The current encoding (see below for reference) of the input and output planes are more or less replicated from Alpha Zero, which was a "quick" shot to cover go, chess, and shogi. This works obviously quite well, but there is always room for improvement ...
Questions/potential drawbacks: - The policy head is quite broad with 4672 outputs compared to an average of 26-27 legal moves
- The history planes are heavily correlated as only one (or two) pieces change their position within a ply
- Aggregate planes like fields dominated etc. may help to reduce network size
Initial thoughts on optimization (might be not compatible)
- Encode pieces not by their position, but by there legal moves (including not to move)
- Encoding needs to be 0,1,2 in this case (rook, knight, pawn)
- Castling planes can be removed
- Use a delta encoding for the history planes ( 0 = no change, 1 = piece moved to the position, -1 = piece moved from position)
- Reduce history planes
- Replace value head by - fast - evaluation of most probable among all legal moves.
- within training one would need to replicate a position for all legal moves and the move choosen would be 1 all other 0
- ...
I hope you have crazy good ideas! It is just to stimulate discussion.
( With legal moves encoding a Queen could be encoded as bishop and rook, and a king as a queen with "limited mobility". )
----------------------------
Alpha Zero encoding:
Input:
- The position is encoded with 8x8 planes (current + 7 history planes = 14*8 = 112)

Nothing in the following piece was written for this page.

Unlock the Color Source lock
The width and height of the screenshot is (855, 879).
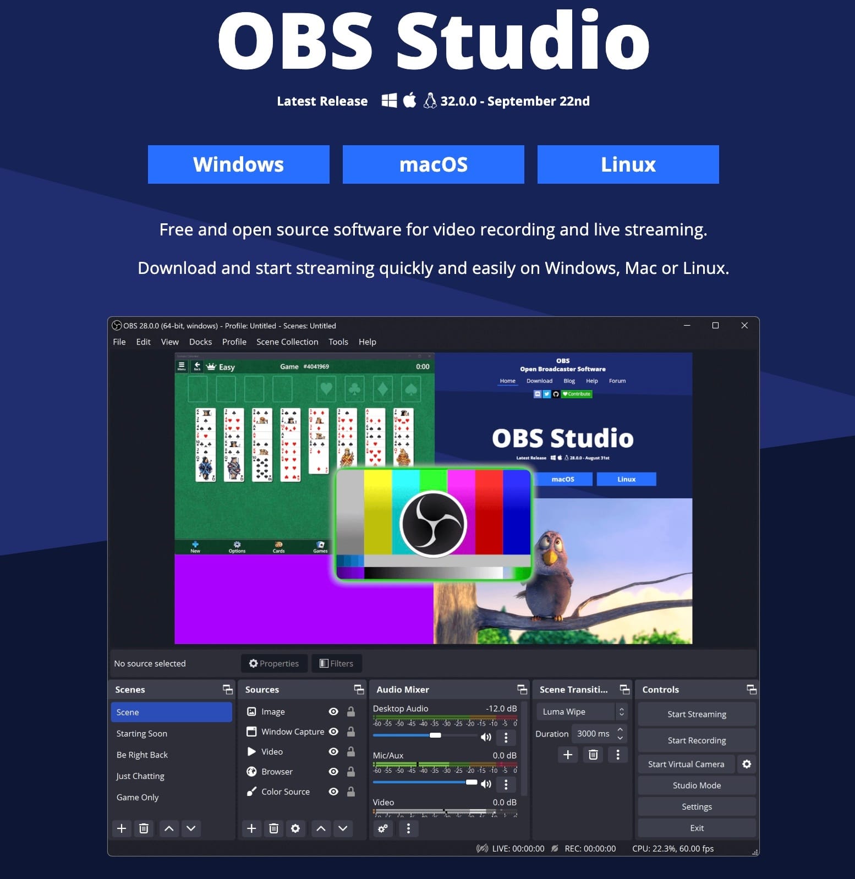pos(351,792)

- 6 planes: player 1 pieces: pawn, rook, knight , bishop, queen, king
- 6 planes: player 2 pieces: pawn, rook, knight , bishop, queen, king
- 2 planes: repetition
- Addtional planes are:
- colour (1)
- move count (1)
- player 1 casting (2)
- player 2 castling (2)
- no progess count (1)
Output: - Value: Game result (-1,0,1)
- Policy: Vector with 4672 possible moves